管理職としてのパフォーマンスにおいて、ちりも積もれば山となる例を以下に検討してみよう。
1. 時間厳守
時間厳守は基本的な事のように思われるが、日常的に従業員を待たせるのは、小さなイライラの要因でありながらも、強烈に否定的なメッセージを送る行為だ。そのメッセージとは、「君の時間は私の時間ほど重要でない」というもの。さらに言えば、「君は私ほど重要でない」ということになる。
これは厳密に組織の視点から言えば正しいメッセージだが、一つ間違いない事実は、どんな従業員であってもこんなメッセージは聞きたくないということだ。
2. 褒め言葉
小さなことでも大きな効果がある。これまで行われた調査では一貫して、従業員をいくら褒めても足りないことはないという結果が出ている。最近行われた調査では、従業員の36%が一番の離職理由として「承認不足」を挙げている。簡単な褒め言葉に必要な時間と労力がほんのわずかであることを考えれば、これが頻繁に問題となっていることは驚きだ。
3. 小さな成功を祝う
重要な大型プロジェクトの多くが長期にわたり続くものであり、小さなこと(締め切りを守れた、面倒な作業を終えられた、など)も取り仕切ることのできる管理職は、部下のモチベーションを保ちながら進捗状況をしっかりと管理できる。
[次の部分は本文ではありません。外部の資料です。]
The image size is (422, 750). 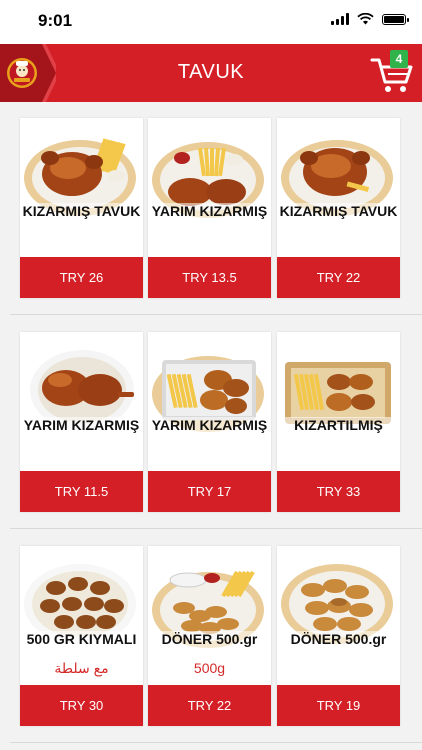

私は企業に属していた頃、合併後に巨大なシステムを統合するプロジェクトがあり、完了には大規模チームと10年の歳月を要した。こうした長期プロジェクトでは、年月が経過するにつれモチベーションは自然と萎えていくため、優秀な管理職は小さなマイルストーンも意識していた。
4. フレキシブルであること
常にスケジュールが過密で時間が足りない状況では、スケジュールにフレキシビリティーを持たせることが、簡単で効果的な解決方法になり得る。部下に時折、若干の時間の余裕を与え、娘の出場する球技の試合を観に行ったり、高齢の親と会ったりさせれば、とても感謝されるだろう。
以上のコツはいずれも、経営学修士(MBA)履修課程で教えられるような大がかりな戦略ではない。しかしどれも、管理職としてパフォーマンスを発揮する効果的な方法となり得る。